June 28

Gliders, Burners, Builders and Blenders.  Part 1

So one of the best things about pastel for me is finding out how to get those pesky little sticks to act the way I want them too.  No easy task.  For years I created things that weren’t quite right and I lost control of paintings along the way.  Now, however, beyond thinking about the power of the sticks, (beyond color, value, and intensity too- Whew!). I also think about how they layer- do they play nicely with others? Some sticks are more cooperative than others….


So, beyond the fact that different colors have different values and powers, they can just plain act differently - mainly in how they react to other brands and in how they drag across an area.   I started referring to them in these categories mainly just to help myself out when I am looking for a certain drag of the pigment or an area to build up and knowing that I can do it “cleanly".  I have spent a lot of time on paintings where I destroyed them because I picked out the wrong sticks and then I wound up with a fuzzy mess on my hands and no good way to fix it other than starting over….here are the main reasons why….

Some pastels are made so they have bigger pieces of pigments or binders in them.  These tend to be the ones that will “float" over the surface more, so they stay “above" the other layers below.  Have you ever been painting in an area where the pastel doesn’t want to stick?  Sometimes that is because the surface is very “built up" and there is no more “grip" to the paper or grit.  But sometimes, it is just because the pastel itself is a bit slick and it goes on thick.  Of course, different surfaces will affect this, but knowing which brands are better at this than others is a tremendous help.

So I came up with four categories in which different pastel brands fall into based on how they act with themselves and with each other.  I have a rough idea in my head every time I grab a certain brand.  To me, all sticks fall into the categories of Gliders, Burners, Builders or Blenders.  Some can cross over between these categories, but for the most part they are one or the other.  Knowing how a stick inherently acts can go a long way in gaining control over the medium and being able to use those sticks to your advantage.  I thought for the next 4 weeks I would go over each of these categories.

First up- Burners.

These are the easiest to identify.  They tend to do a lot of heavy lifting in my paintings-  mainly because I am in no hurry to get to the "good stuff"….I like to think of them as the cake layer in a cupcake. They can give you a nice solid foundation where they can support the sweet stuff coming later.

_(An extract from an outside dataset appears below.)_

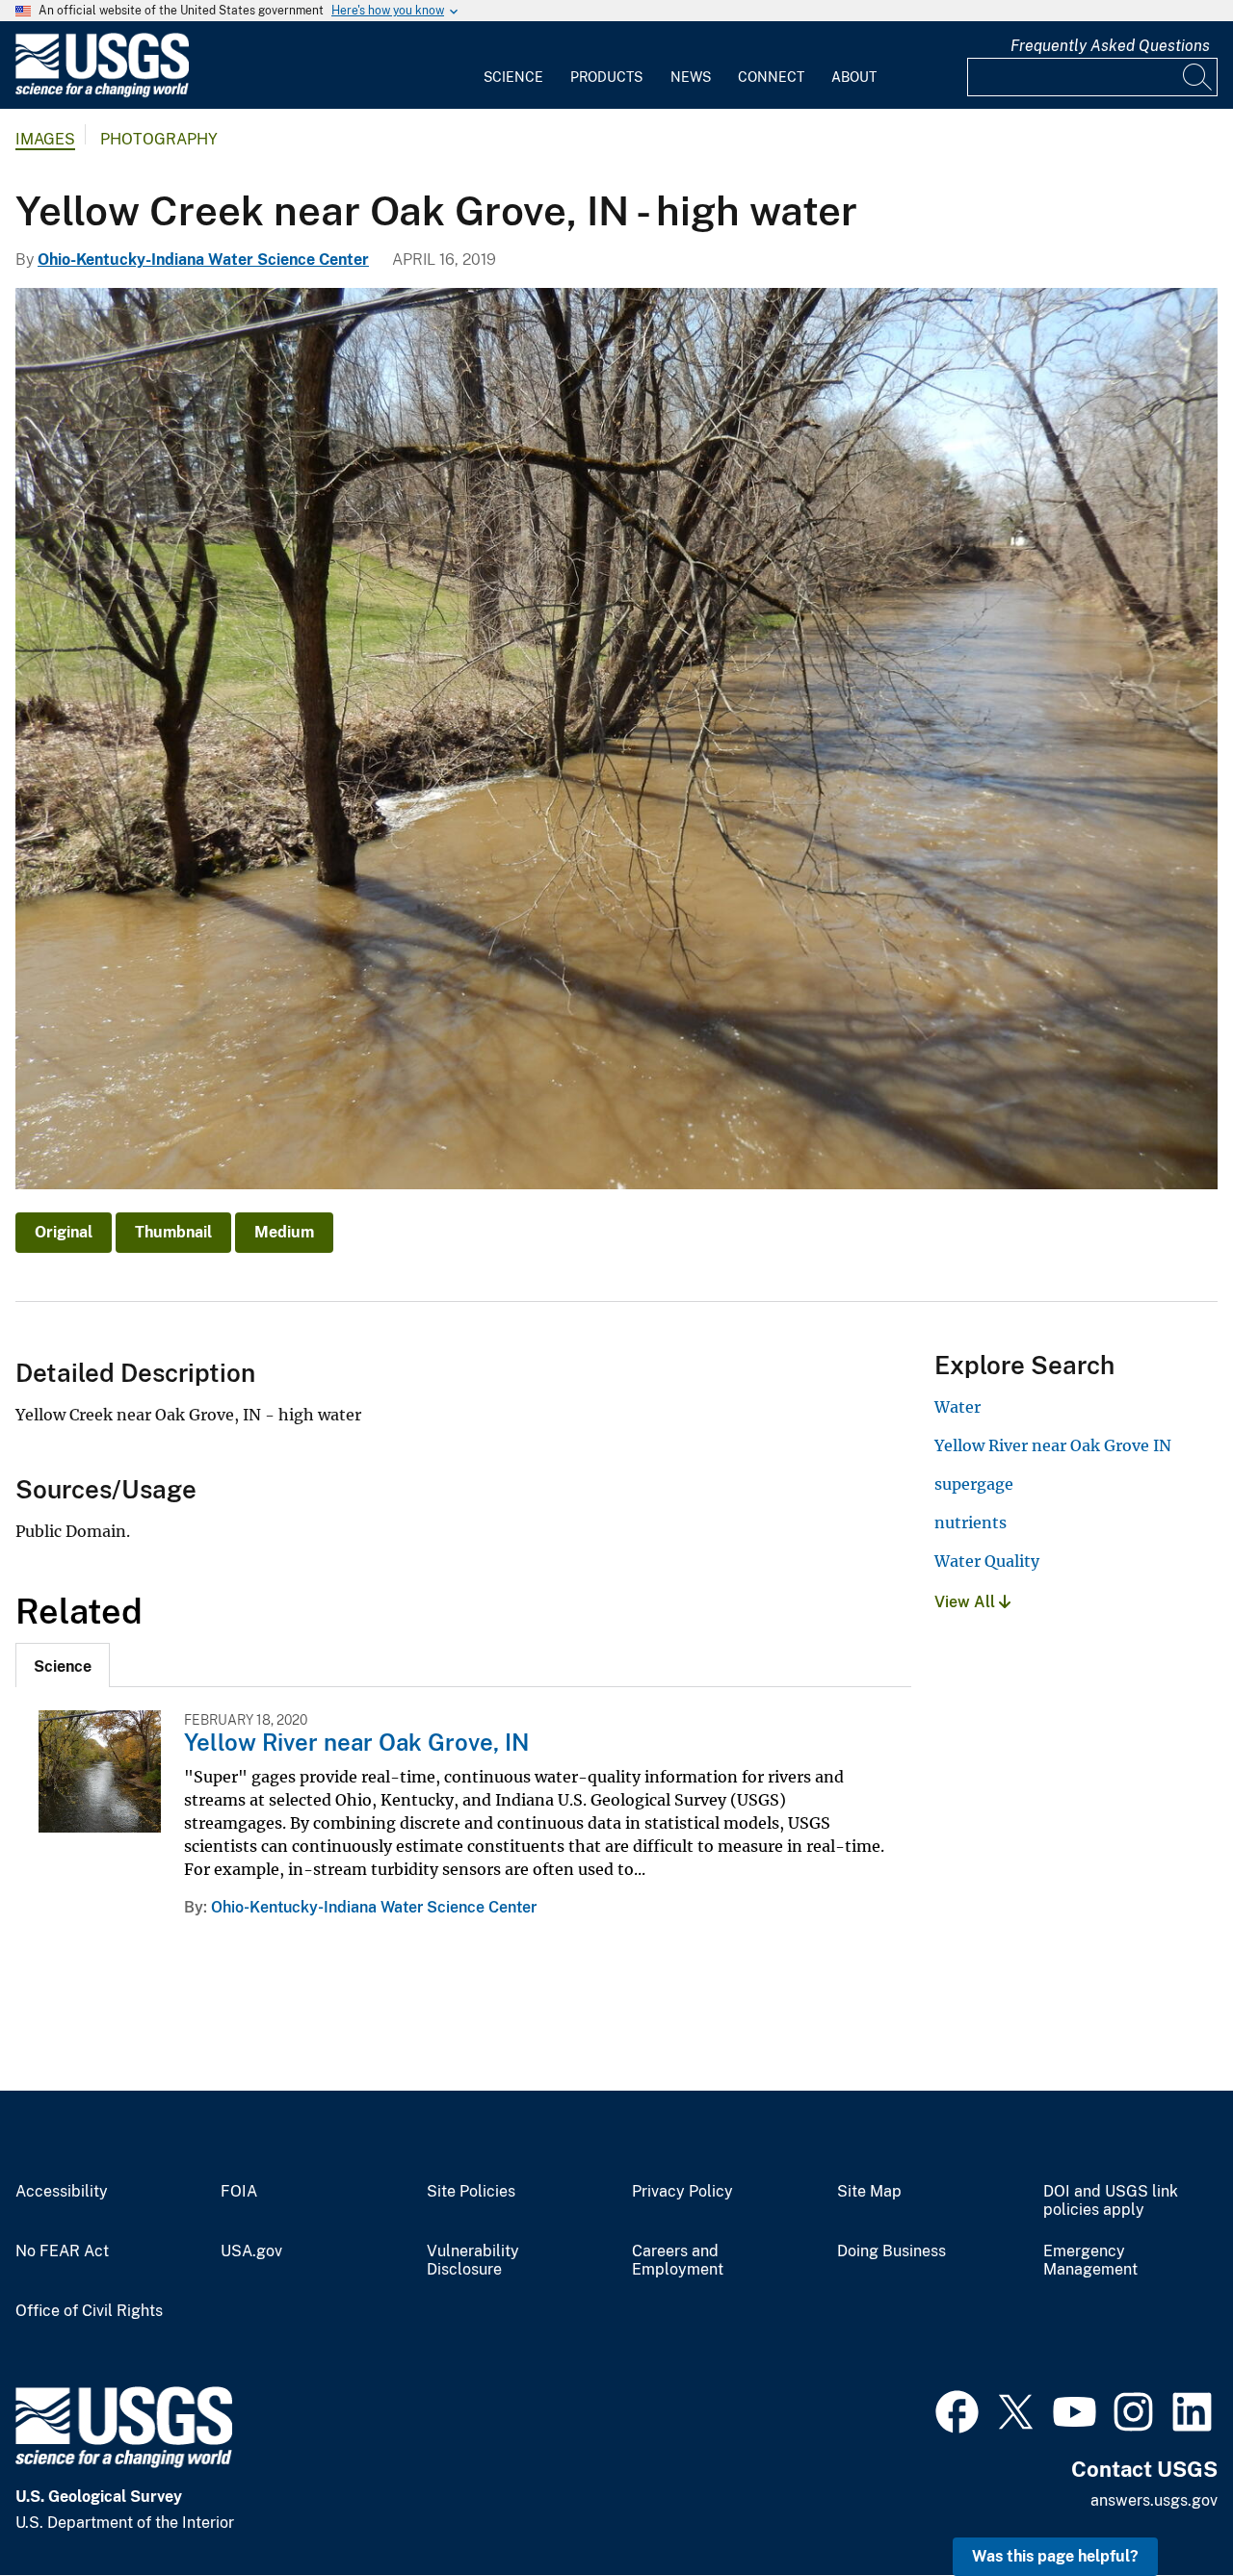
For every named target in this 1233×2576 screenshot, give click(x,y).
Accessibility (61, 2191)
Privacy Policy (682, 2191)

Basically, I started calling certain brands "burner” sticks because I was “burning" them up in areas of a painting that were not that important.  These are typically the cheaper brands and I didn’t mind "burning them up" in areas where I didn’t want to waste the more expensive sticks. (frugal me) Then I noticed that they typically had less power in the stick (pigment to binder ratio).  This started my thought process about what is in the actual stick and how they are made.   I like to think of them as "helper sticks”.  Burners are Rembrandts, Neupastels, Creatacolors, Richeson hand-made sticks (the thick ones, not the new ones) and anything student-grade.  Mainly burners are my Rembrandts.  They have such low power (no matter how bright the color) that I can burn them up in an area and not worry that the power will be overwhelming. Plus, why use expensive sticks when cheap ones will do….  I use them a lot in backgrounds or as forms go away in shadow, or in the hair- someplace where I need texture and detail, but not a lot of strength, or in an area where I don’t need to build up “glazing" layers.  So, Rembrandts rarely make it into the actual faces of my paintings….

Burners are here in the background and in the shirt and around the strings….they are in a supporting role allowing the stronger pigments to come forward.  Squint and you will see how the strings come forward and the other colors recede.  Yes, there is a chroma change here too, but when you see the actual painting you can see how the areas are acting quite differently.